TASK STATEMENT. Begin with the line that contains "Task: Click the Amount field spinner arrows" and transcribe each line after it, up to and including the last line of the listing below.
....................
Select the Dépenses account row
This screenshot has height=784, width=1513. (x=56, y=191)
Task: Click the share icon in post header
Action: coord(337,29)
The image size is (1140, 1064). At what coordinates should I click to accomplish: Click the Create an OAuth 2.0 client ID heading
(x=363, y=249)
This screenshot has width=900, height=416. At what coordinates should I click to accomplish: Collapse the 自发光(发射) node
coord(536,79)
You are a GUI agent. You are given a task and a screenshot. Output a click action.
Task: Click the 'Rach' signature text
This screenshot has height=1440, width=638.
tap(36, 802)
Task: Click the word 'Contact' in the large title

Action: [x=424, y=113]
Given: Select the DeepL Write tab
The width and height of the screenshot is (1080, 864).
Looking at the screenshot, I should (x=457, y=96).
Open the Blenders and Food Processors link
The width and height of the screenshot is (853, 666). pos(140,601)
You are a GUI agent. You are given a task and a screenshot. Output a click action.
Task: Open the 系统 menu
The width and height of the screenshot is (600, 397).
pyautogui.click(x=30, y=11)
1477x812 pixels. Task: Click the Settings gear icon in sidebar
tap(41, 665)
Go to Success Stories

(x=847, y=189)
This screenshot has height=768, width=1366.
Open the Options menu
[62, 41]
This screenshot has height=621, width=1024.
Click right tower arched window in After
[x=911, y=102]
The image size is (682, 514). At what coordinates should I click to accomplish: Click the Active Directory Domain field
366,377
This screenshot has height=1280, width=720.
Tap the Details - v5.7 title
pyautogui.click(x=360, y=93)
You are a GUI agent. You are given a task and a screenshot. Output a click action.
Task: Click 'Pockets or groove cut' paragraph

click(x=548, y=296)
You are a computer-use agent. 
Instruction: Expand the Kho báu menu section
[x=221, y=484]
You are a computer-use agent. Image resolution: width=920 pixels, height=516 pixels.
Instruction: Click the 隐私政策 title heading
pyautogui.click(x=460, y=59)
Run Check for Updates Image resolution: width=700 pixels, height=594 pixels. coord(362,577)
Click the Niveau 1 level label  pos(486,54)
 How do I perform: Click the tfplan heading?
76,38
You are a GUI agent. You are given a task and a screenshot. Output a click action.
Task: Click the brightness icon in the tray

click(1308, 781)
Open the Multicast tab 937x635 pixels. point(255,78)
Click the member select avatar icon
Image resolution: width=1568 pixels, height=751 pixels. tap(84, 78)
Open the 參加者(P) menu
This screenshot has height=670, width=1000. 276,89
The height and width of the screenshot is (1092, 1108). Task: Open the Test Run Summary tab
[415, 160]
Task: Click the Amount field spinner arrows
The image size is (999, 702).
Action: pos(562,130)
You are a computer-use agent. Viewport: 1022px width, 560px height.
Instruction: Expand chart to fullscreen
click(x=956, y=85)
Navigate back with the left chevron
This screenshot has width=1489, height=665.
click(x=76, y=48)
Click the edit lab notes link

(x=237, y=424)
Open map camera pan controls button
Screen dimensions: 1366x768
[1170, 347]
....................
ANSWER TO THE PROBLEM.
Task: Click the Amount field spinner arrows
The image size is (999, 702).
Action: pos(562,130)
You are a computer-use agent. Viewport: 1022px width, 560px height.
Instruction: Expand chart to fullscreen
click(x=956, y=85)
Navigate back with the left chevron
This screenshot has width=1489, height=665.
click(x=76, y=48)
Click the edit lab notes link

(x=237, y=424)
Open map camera pan controls button
Screen dimensions: 1366x768
[1170, 347]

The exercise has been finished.